Emergent endotracheal intubation associated cardiac arrest, risks, and emergency implications.

Document Type

Journal Article

Publication Date

6-1-2019

Journal

Journal of anesthesia

Volume

33

Issue

3

DOI

10.1007/s00540-019-02631-7

Keywords

Critical Illness; Emergency Service, Hospital; Heart Arrest; Hemodynamics; Humans; Hypotension; Hypoxia; Incidence; Intubation, Intratracheal; Risk Factors; Shock

Abstract

Emergent endotracheal intubation (ETI)-related cardiac arrest (CA) is a life-threatening complication that is poorly documented. Definitions and risk factors for CA during or directly after emergent ETI have not been clearly established and may represent modifiable means of improving patient outcomes. We conducted a review of the literature to assess the incidence and risk factors associated with ETI-related CA in the Emergency Department (ED) as well as in the inpatient setting outside of the operating room. Retrospective studies demonstrated that ETI-related CA incidence was between 1.7% and 23% in both the ED and the inpatient setting. Pre-intubation hypoxemia, hypotension, Shock Index (SI), Body Mass Index, and age were most associated with CA. Medications used for induction and number of attempts were identified as risk factors.
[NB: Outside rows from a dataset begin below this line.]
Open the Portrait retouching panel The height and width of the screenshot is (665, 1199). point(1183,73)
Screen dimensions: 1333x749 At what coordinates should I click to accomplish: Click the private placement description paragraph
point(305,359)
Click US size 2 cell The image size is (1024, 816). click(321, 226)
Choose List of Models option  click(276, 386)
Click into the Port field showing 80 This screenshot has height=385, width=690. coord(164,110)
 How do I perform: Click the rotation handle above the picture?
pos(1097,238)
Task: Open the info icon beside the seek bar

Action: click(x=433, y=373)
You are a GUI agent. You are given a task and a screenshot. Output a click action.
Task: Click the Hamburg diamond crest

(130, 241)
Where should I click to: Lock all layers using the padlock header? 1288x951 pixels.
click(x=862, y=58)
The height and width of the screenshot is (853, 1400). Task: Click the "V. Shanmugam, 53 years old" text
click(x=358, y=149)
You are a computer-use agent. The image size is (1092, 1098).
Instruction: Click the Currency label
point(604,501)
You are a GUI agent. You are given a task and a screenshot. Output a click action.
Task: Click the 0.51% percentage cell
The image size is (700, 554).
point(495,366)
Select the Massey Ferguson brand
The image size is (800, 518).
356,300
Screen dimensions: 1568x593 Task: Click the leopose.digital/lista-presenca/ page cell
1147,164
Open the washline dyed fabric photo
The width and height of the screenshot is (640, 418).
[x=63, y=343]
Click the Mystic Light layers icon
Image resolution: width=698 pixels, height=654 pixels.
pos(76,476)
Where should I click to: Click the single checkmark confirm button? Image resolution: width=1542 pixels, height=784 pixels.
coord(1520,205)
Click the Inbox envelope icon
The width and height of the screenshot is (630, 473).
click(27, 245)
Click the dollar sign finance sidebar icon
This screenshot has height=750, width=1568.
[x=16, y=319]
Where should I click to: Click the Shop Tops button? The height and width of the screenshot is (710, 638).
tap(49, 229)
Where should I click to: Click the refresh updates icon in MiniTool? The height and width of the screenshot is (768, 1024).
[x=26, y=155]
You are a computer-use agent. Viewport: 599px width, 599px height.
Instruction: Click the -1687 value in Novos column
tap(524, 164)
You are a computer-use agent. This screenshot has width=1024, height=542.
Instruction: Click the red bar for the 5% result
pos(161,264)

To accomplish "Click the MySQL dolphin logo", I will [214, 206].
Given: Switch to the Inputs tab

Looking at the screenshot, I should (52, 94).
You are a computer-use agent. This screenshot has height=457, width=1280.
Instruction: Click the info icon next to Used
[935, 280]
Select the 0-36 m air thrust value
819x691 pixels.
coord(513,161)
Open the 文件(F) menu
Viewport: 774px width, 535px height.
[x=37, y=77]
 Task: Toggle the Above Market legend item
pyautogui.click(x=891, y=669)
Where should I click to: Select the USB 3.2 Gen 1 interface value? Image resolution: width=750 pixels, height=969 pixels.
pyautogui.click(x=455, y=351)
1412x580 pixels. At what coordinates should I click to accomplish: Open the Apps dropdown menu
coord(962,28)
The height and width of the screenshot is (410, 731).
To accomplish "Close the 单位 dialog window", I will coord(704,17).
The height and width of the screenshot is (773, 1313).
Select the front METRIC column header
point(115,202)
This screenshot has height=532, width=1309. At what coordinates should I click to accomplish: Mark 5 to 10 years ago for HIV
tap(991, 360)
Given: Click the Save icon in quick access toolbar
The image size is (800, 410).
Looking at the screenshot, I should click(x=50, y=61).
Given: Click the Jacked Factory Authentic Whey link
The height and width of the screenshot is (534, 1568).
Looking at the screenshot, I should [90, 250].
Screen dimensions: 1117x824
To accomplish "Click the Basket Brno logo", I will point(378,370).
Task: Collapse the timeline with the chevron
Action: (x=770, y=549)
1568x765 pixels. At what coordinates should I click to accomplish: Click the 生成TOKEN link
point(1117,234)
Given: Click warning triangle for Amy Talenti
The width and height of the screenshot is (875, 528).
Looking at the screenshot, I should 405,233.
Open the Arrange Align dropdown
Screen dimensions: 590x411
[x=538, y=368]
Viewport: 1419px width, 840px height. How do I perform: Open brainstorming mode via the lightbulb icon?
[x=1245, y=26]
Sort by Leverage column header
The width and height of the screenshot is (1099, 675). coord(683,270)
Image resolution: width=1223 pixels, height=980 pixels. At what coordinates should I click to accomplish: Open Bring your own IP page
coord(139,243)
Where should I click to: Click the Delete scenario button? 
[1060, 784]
Definitions of ETI-related CA also varied considerably ranging from within 5 min to within 60 min of intubation; however, the majority of ETI-related CA cases occurred within 10 min. Hemodynamic factors such as SI, hypotension, and hypoxemia were associated with increased rates of CA. ETI-related CA may represent a potentially modifiable complication that can improve patient outcomes in critically ill patients presenting in the ED.